WHAT YOU ARE ASKED TO DO: Reproduce the lines of the data below word for word, starting at the line containing "At what coordinates" and ending at the last line of the data. Leave the pictures out of your answer.

Stored data
[BEGIN]

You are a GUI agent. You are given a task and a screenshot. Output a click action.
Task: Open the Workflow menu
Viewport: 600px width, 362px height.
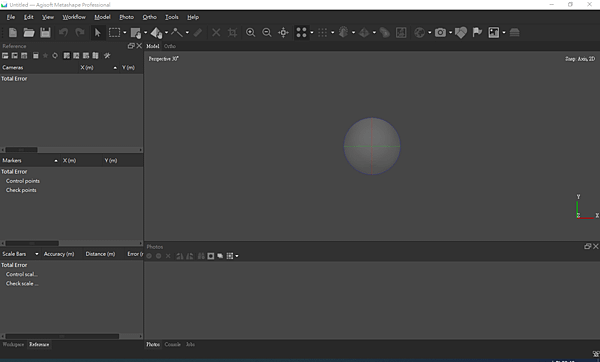[74, 17]

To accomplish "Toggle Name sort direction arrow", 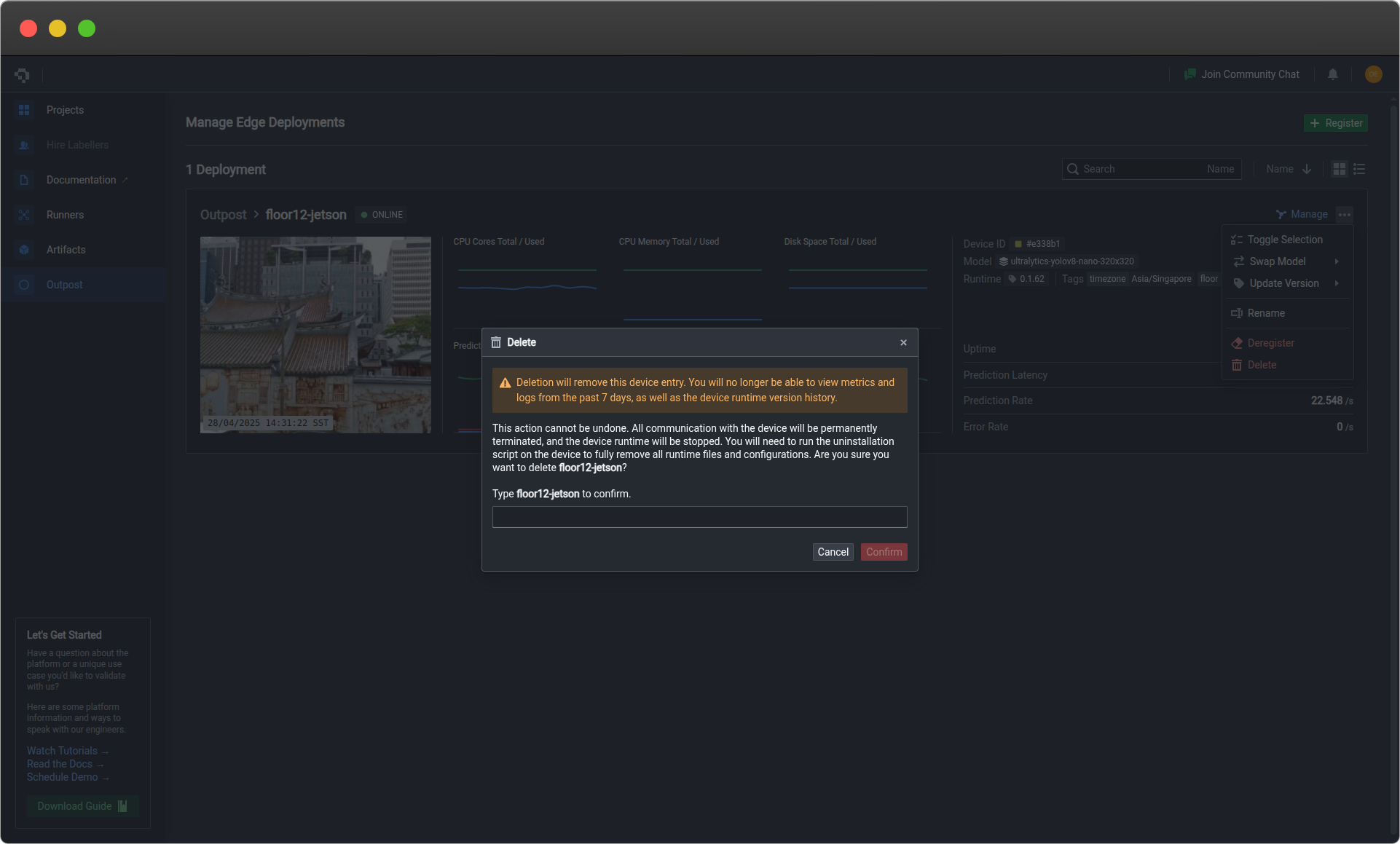I will [x=1307, y=169].
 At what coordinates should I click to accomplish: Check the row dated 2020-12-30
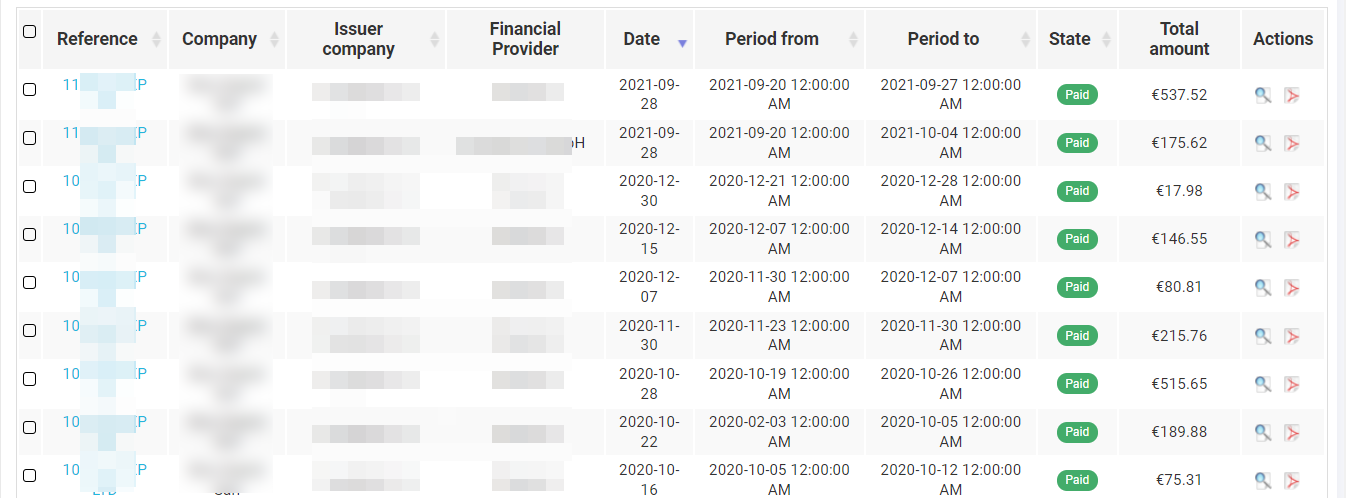[29, 186]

[END]

WRITTEN ANSWER:
 At what coordinates should I click to accomplish: Check the row dated 2020-12-30
[29, 186]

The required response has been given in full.